======== RECORDS SHOWN ========

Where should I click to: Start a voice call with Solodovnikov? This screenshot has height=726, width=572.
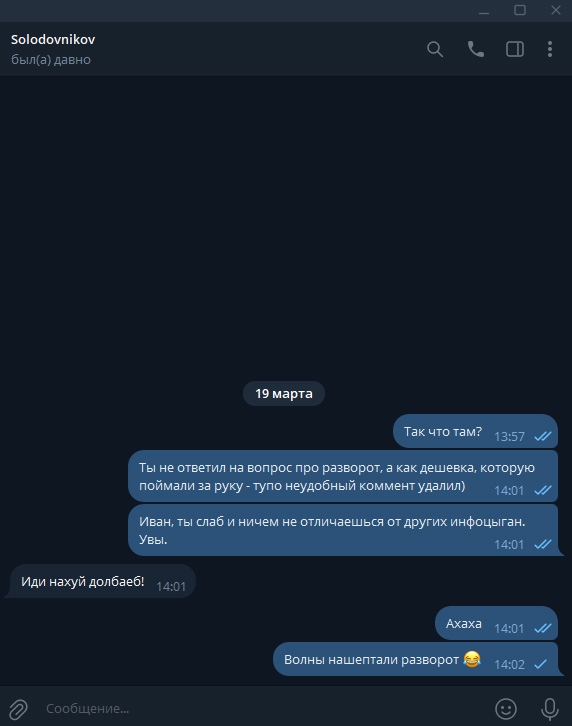[476, 49]
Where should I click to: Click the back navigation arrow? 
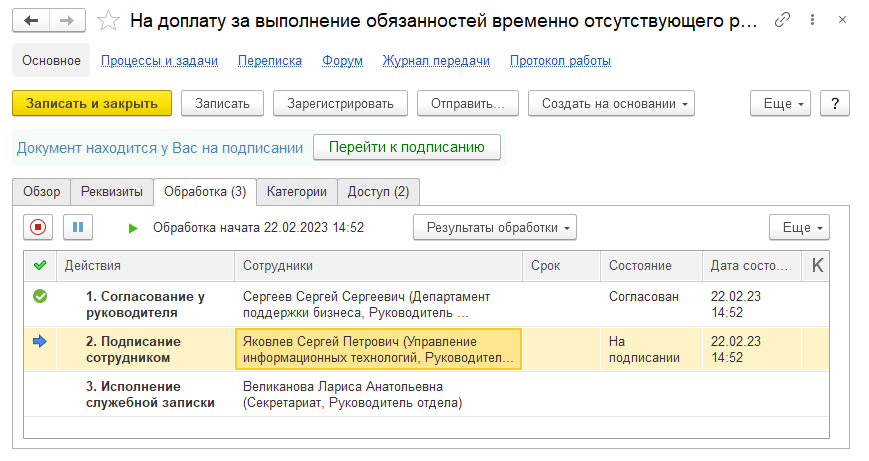pos(33,20)
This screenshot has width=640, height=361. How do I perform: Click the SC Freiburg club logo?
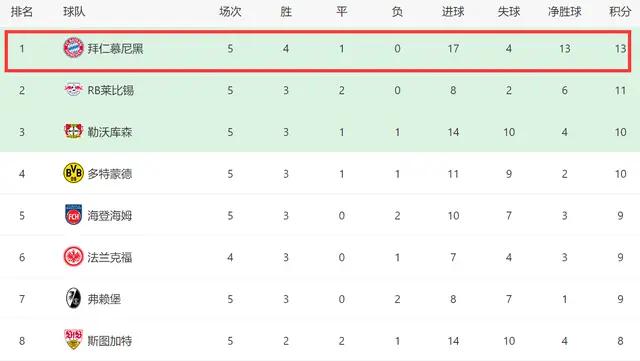(x=73, y=298)
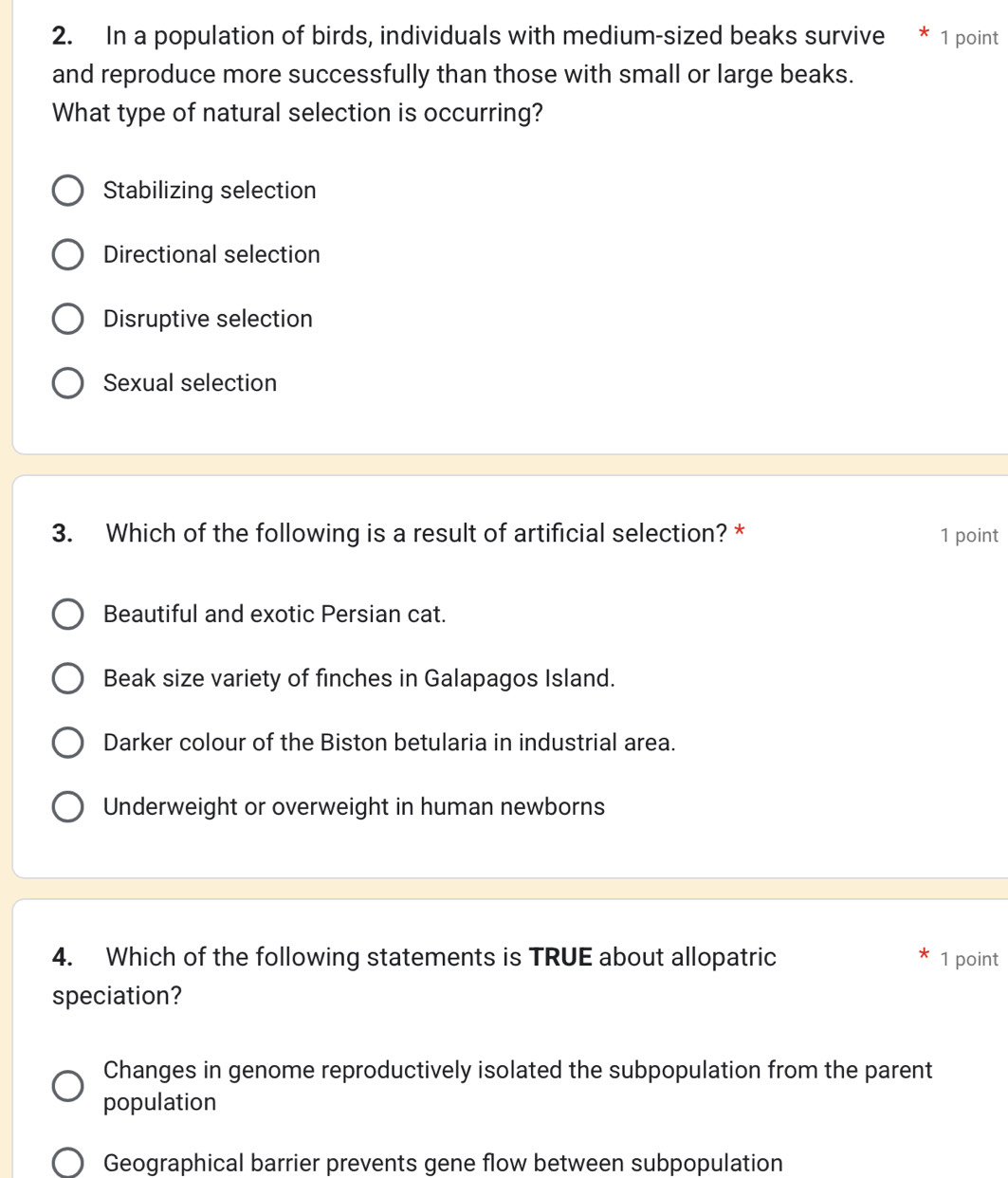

========

* _TASK TO CARRY OUT_
Exact transcription of the full listing above is required; images do not belong in it.

* _ANSWER SPACE_
Where should I click to: Start a voice call with Solodovnikov? This screenshot has height=726, width=572.
[476, 49]
Where should I click to: Click the back navigation arrow? 
pos(33,20)
This screenshot has width=640, height=361. How do I perform: Click the SC Freiburg club logo?
(x=73, y=298)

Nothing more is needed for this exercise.